D. Am 15. Mai 2012 teilte der Presserat den Parteien mit, die Beschwerde werde vom Presseratspräsidium behandelt, bestehend aus dem Präsidenten Dominique von Burg, Vizepräsidentin Francesca Snider und Vizepräsident Max Trossmann.

E. Das Presseratspräsidium hat die vorliegende Stellungnahme per 24. August 2012 auf dem Korrespondenzweg verabschiedet.


II. Erwägungen

1. Gemäss Artikel 6 Absatz 1 des Geschäftsreglements ist jedermann berechtigt, dem Presserat eine Beschwerde einzureichen. Eine persönliche Betroffenheit im Zusammenhang mit dem Beschwerdegegenstand ist dabei nicht erforderlich. Die Beschwerdegegnerin weist zwar zu Recht darauf hin, dass der Presserat keine Gegendarstellungsbegehren beurteilt. Der Beschwerdeführer rügt aber explizit die Verletzung von zwei berufsethischen Normen (Ziffer 1 und 5 der «Erklärung»). Mithin ist auf die Beschwerde einzutreten.

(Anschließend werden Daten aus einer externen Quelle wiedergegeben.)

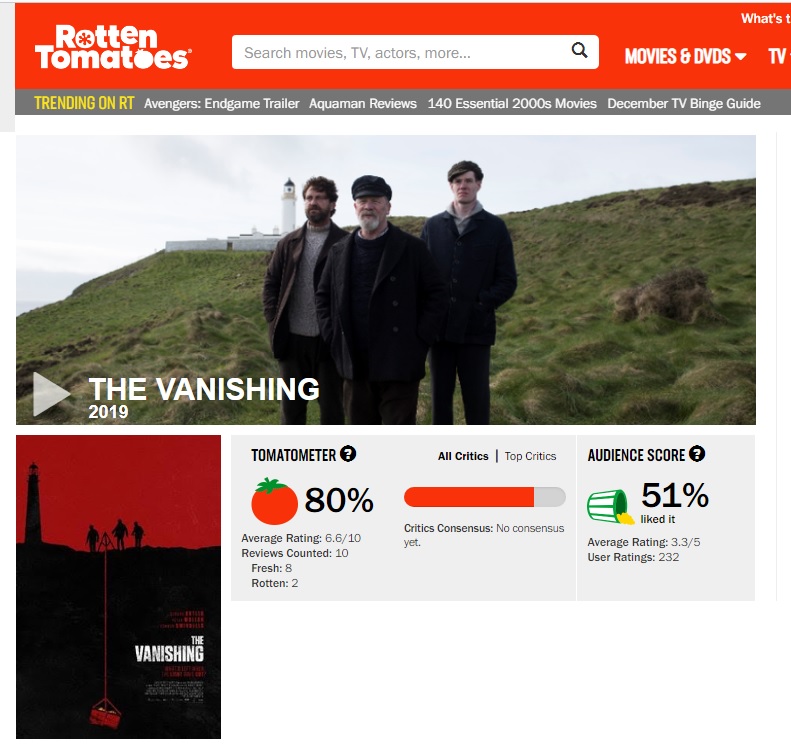Open the TV menu

[779, 56]
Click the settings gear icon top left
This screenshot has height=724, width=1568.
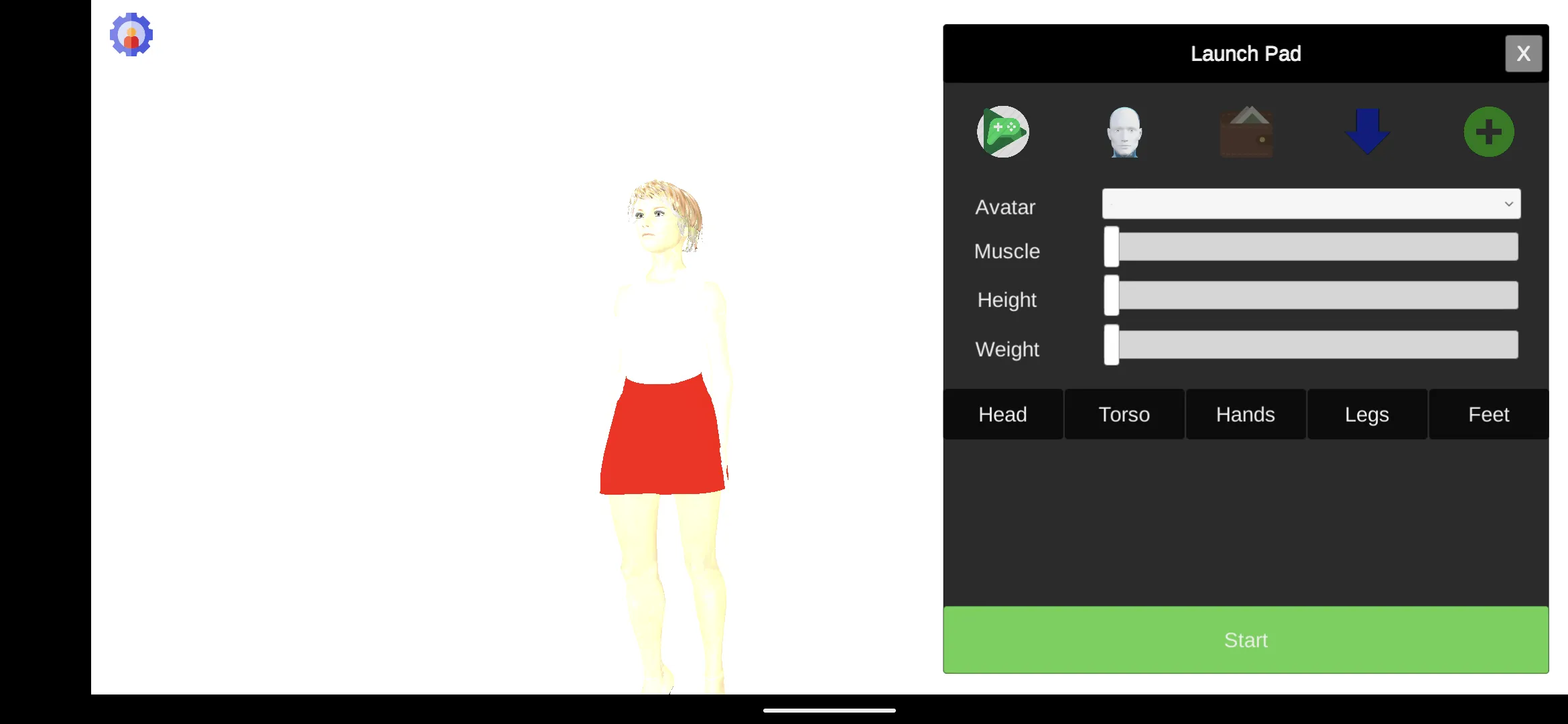131,34
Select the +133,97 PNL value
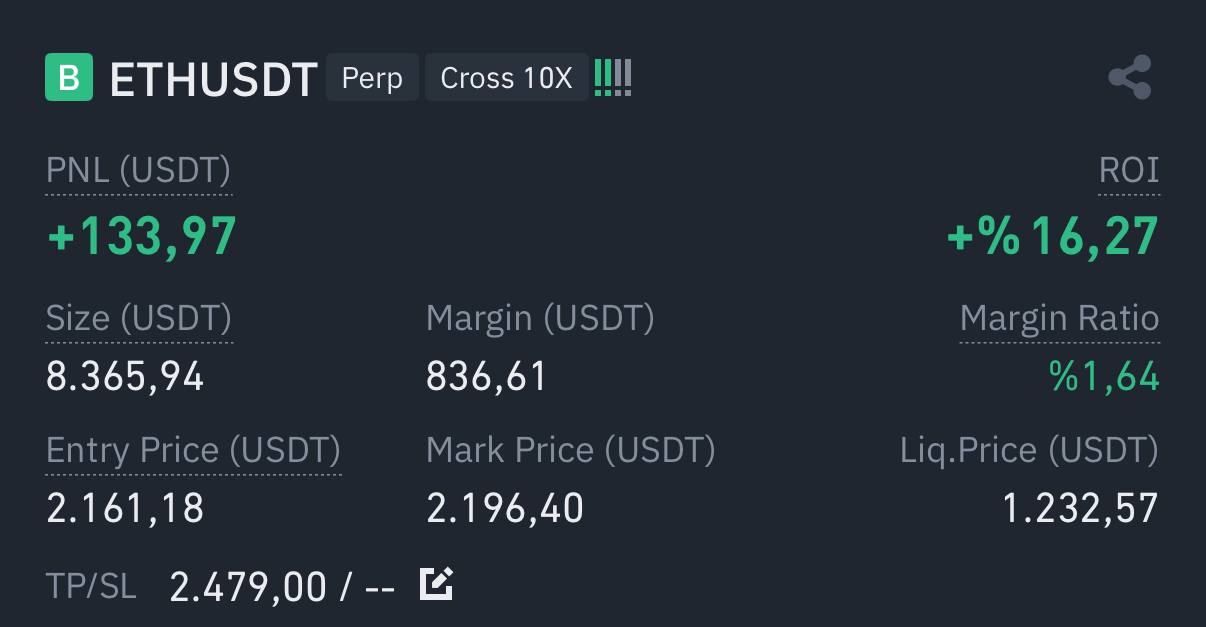This screenshot has height=627, width=1206. (x=142, y=237)
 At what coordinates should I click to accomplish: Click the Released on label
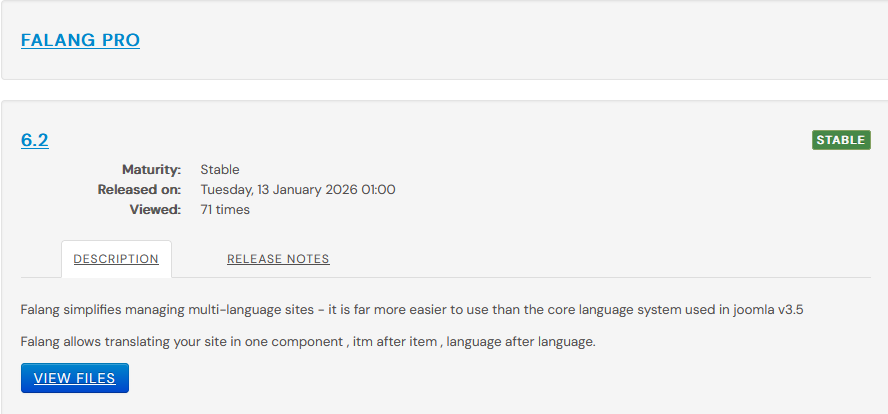tap(139, 190)
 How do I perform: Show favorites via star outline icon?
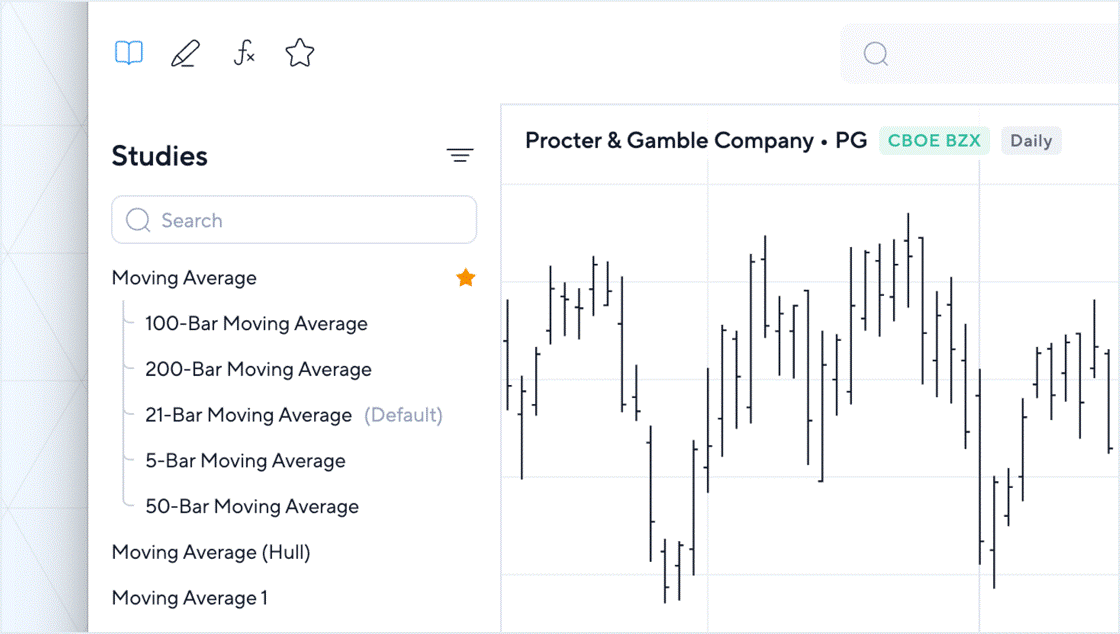pyautogui.click(x=300, y=53)
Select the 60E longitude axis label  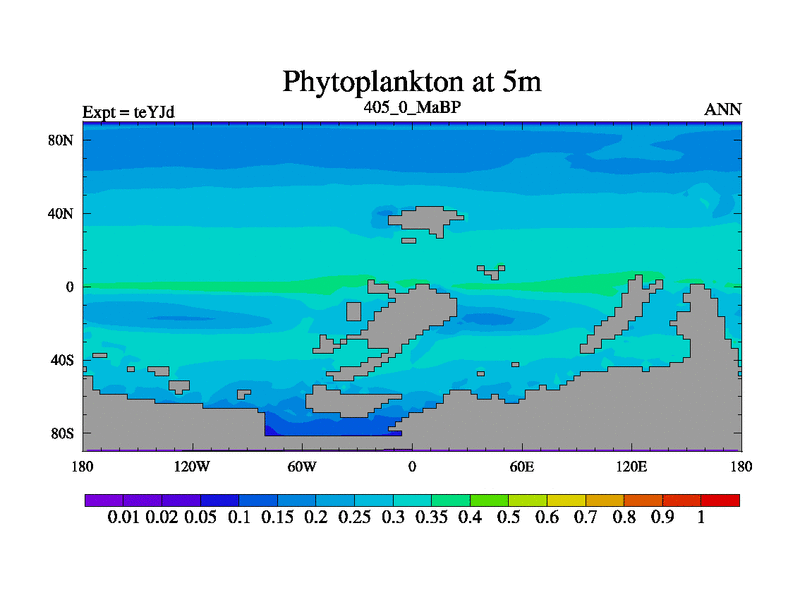coord(521,466)
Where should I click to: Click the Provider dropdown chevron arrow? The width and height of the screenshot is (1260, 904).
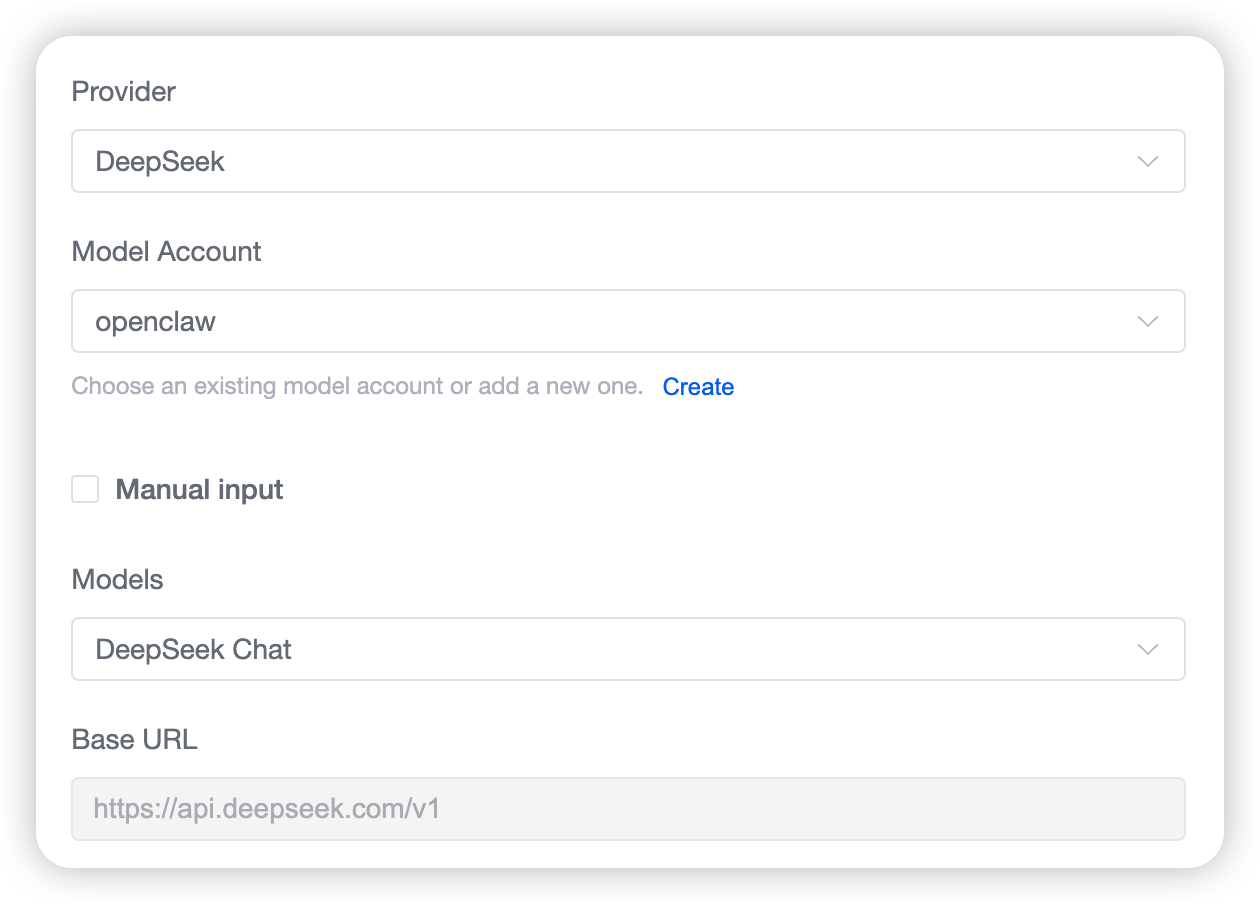[1148, 161]
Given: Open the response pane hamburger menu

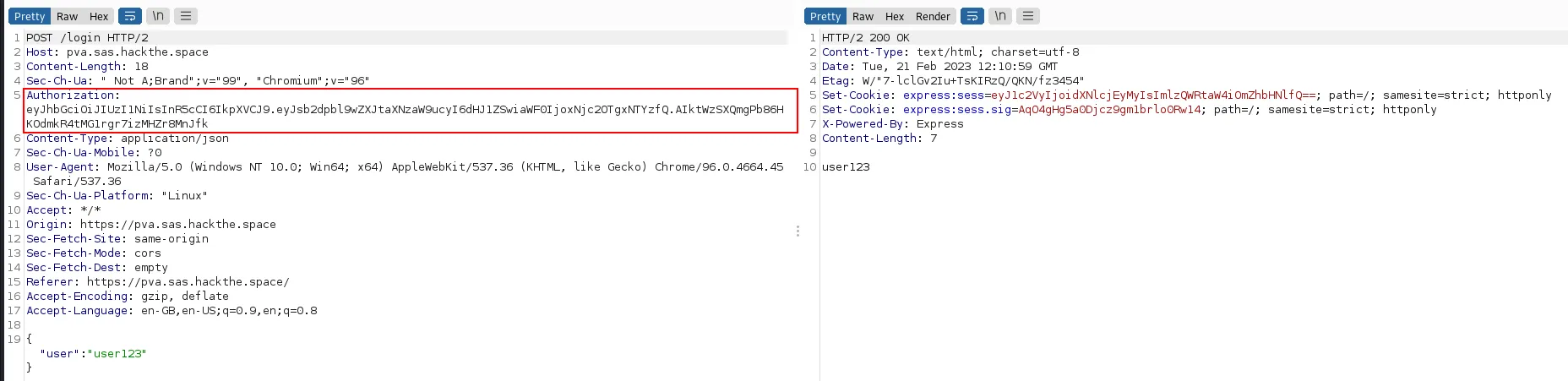Looking at the screenshot, I should pos(1028,16).
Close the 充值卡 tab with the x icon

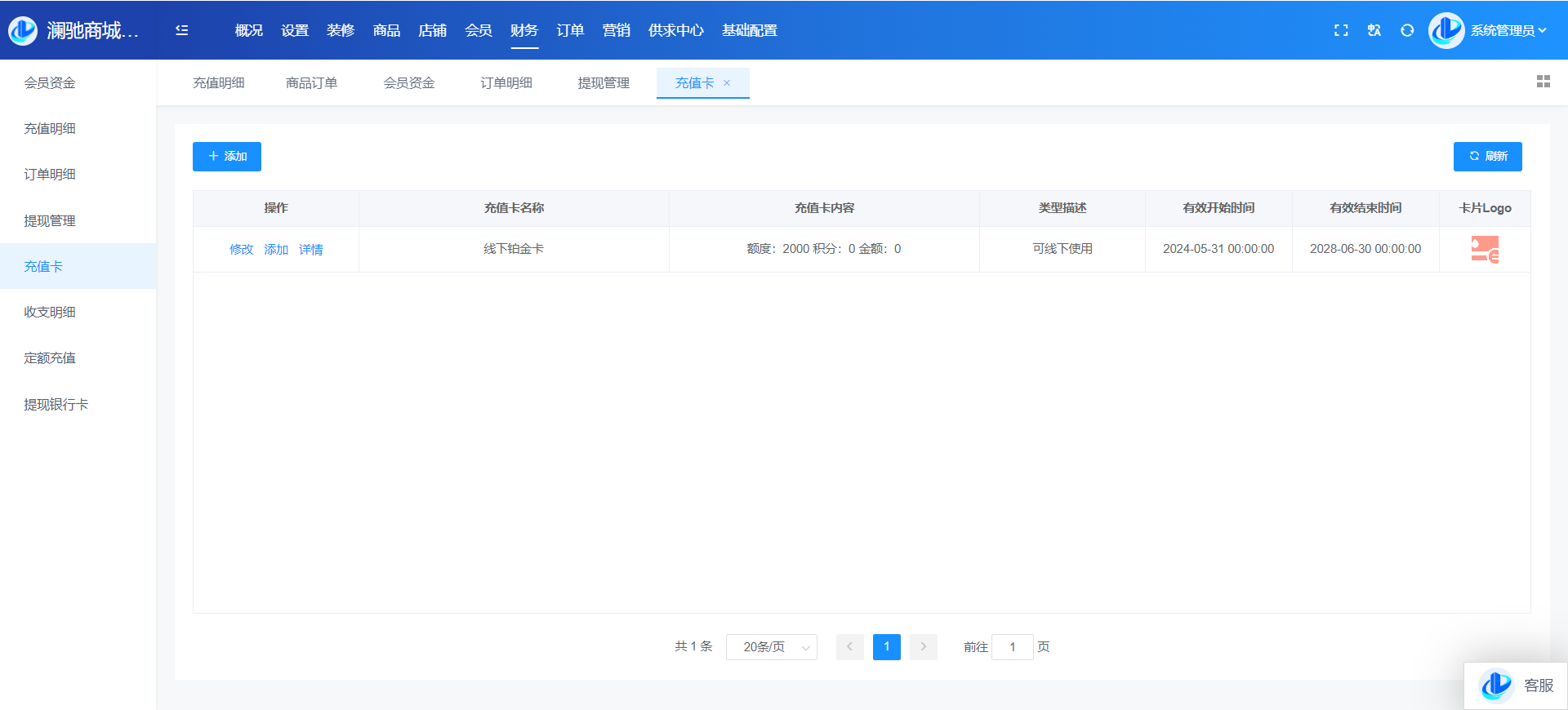pyautogui.click(x=727, y=83)
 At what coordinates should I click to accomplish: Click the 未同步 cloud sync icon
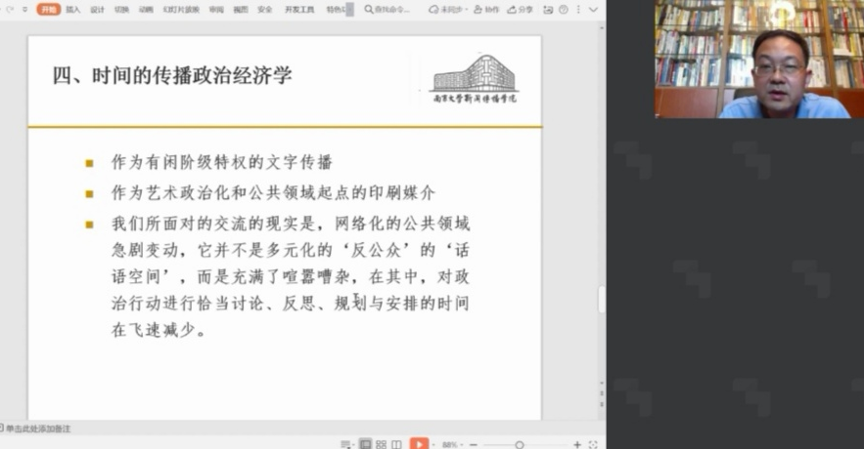click(x=449, y=9)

2. Die Kritik des Beschwerdeführers an drei Punkten des Artikels der «Neuen Luzerner Zeitung» vom 19. März 2012 erscheint durchaus plausibel. Selbst wenn man davon ausgeht, dass neben den reinen Unterhaltskosten noch weitere Kosten – insbesondere Planungs- und Verwaltungskosten – angefallen sein dürften, erscheint die Differenz zwischen der im Artikel der «Zentralschweiz am Sonntag» vom 13. November 2011 wiedergegebenen Zahl (jährlich 200’000 Franken Unterhaltskosten) und dem von der Beschwerdegegnerin veröffentlichten aufkumulierten Betrag von zwei Millionen Franken derart gross, dass kaum davon ausgegangen werden kann, dass diese Zahlen in Übereinstimmung zu bringen sind. Gestützt auf die ihm vorliegenden Unterlagen kann der Presserat aber nicht mit genügender Sicherheit feststellen, welche der beiden Angaben richtig und welche (mutmasslich) falsch ist. Mithin ist eine Verletzung der Wahrheitspflicht in diesem Punkt nicht erstellt.

3. Die gleiche Schwierigkeit ergibt sich für den Presserat bei den weiteren Rügen von X. Der
Presserat ist gestützt auf die Beschwerdeunterlagen auch hier nicht in der Lage, zu beurteilen, ob die «Neue Luzerner Zeitung» eine Falschmeldung veröffentlicht hat und verpflichtet gewesen wäre, eine Berichtigung zu veröffentlichen.

4. Auch wenn damit eine Verletzung der Ziffern 1 und 5 der «Erklärung» zu verneinen ist, wäre es der «Neuen Luzerner Zeitung» gut angestanden, nach der Veröffentlichung des Berichts vom 19. März 2012, der sich einseitig auf die (unüberprüften?) Angaben des Projektleiters der Investoren stützte, auch der Sichtweise der Kritiker Raum zu geben, anstatt sich bloss formaljuristisch darauf zu berufen, die Voraussetzungen für den Abdruck einer Gegendarstellung seien nicht erfüllt.

III. Feststellungen

1. Die Beschwerde gegen die «Neue Luzerner Zeitung» wird abgewiesen.

2. Die «Neue Luzerner Zeitung» hat mit der Veröffentlichung des Berichts vom 19. März 2012 («Springen die ‹Albana›-Investoren ab?») die Ziffern 1 (Wahrheit), und 5 Berichtigung), der «Erklärung der Pflichten und Rechte der Journalistinnen und Journalisten» nicht verletzt.